While it is argued that the giving of money is a right, it would be hard to argue that it was also a right for the recipient of the money to know who gave it. I would propose modifying the campaign finance laws in the following way. Set up an agency that would be charged with collecting and distributing all political donations in such a way that a wall is maintained between donor and recipient. All money would be passed along in random amounts different from the donation amounts and at times unconnected with when the donation was made. This way, although donors could claim to have donated money to particular candidates, they would be unable to prove it.

The main difficulty would be to devise a method of ensuring that the money really was passed along in a verifiable fashion to the proper recipients without anyone being in a position to know both donor and recipient, and without requiring an excessive degree of trust, which is in short supply in today’s political environment. This is a significant problem, and may indeed turn out to be impossible, though it would seem that blockchain technology may offer a solution. Unfortunately this technology is so little understood that it is hard to know for sure.

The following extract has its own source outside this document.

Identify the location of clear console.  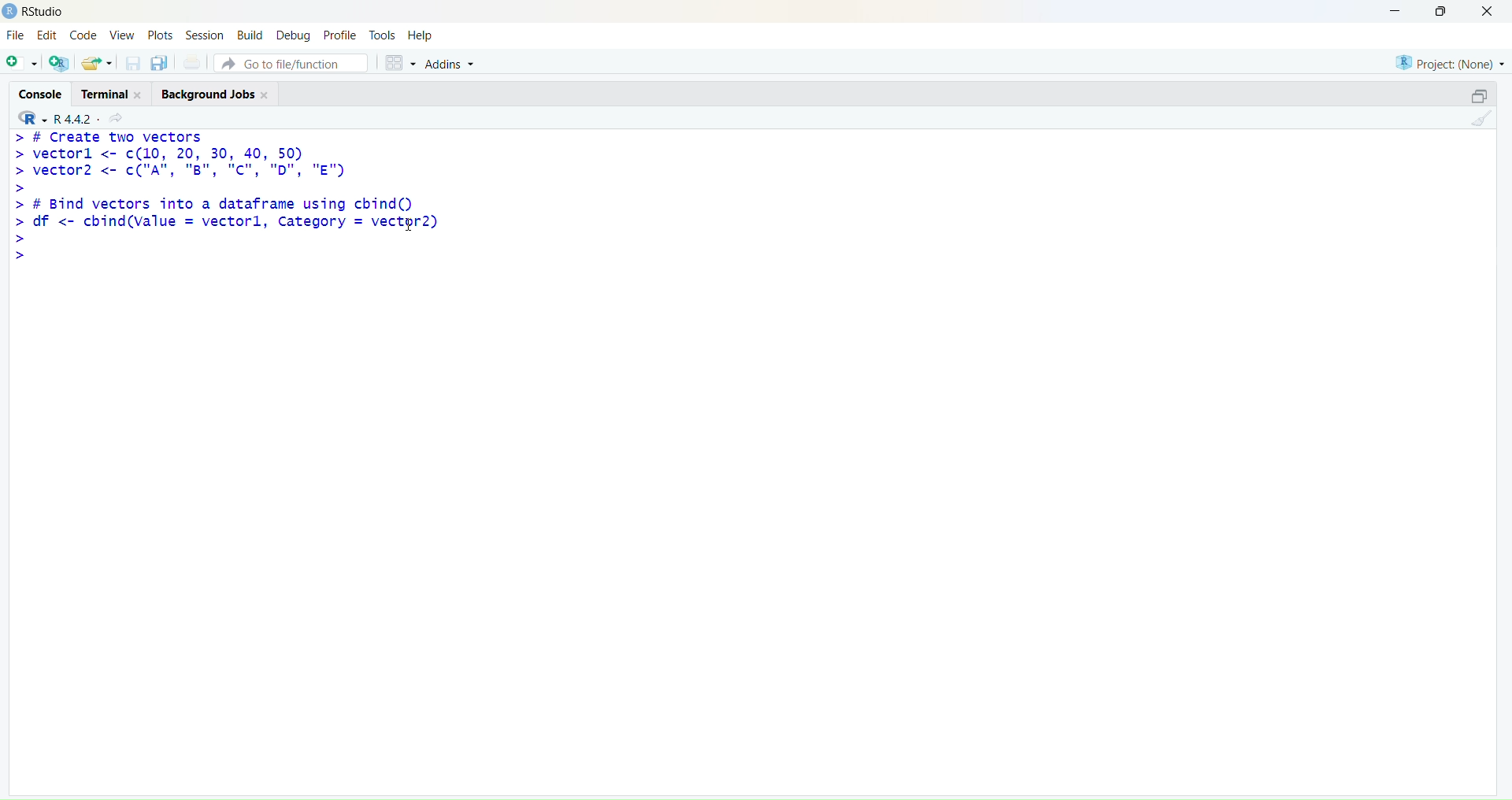
(1481, 119).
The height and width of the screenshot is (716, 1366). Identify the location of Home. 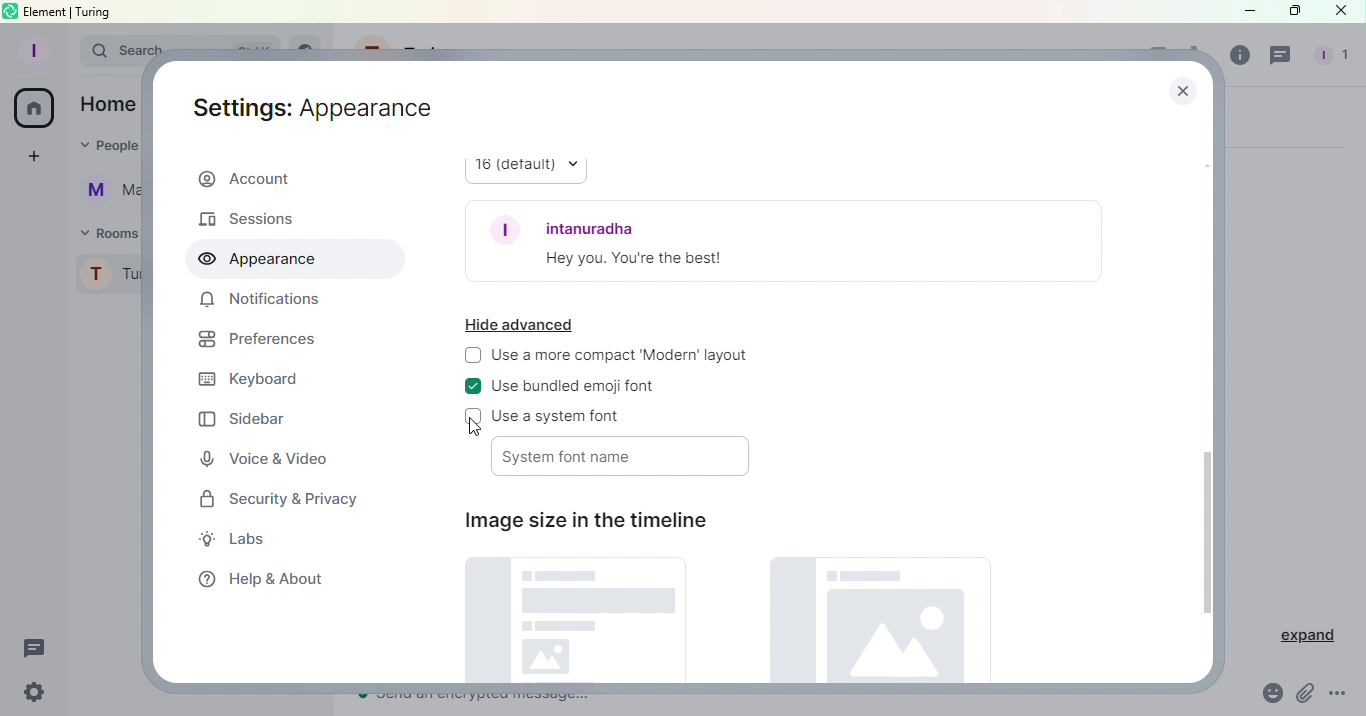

If it is not possible to set up a completely blind system it would be necessary to have trusted intermediaries to do the job, which would not be ideal, but should not pose an insuperable barrier. We already have people who are privy to highly secret information that could easily be used for personal gain yet we trust that they do not use it for such. IRS auditors are one group that come to mind. I am not necessarily suggesting we should use IRS auditors as a solution to our problem, but rather pointing out that the mere ability to act dishonestly does not always produce that result.

A combination of careful selection and very harsh sanctions for breaking the rules would keep any possible leaks to a minimum. It is not an argument against a proposed system that it might not be completely proof against dishonesty; we do not need to seek perfection, but rather a substantial improvement on the status quo. Most people are law abiding, and would hesitate before exposing themselves to substantial legal consequences. The likeliest result of adopting such a system would be that it would expose the hypocrisy of those claiming the free speech rights for their contributions. When they could not legally exert any influence on their donees (because the could not prove their donations) I would predict that the majority would simply stop donating.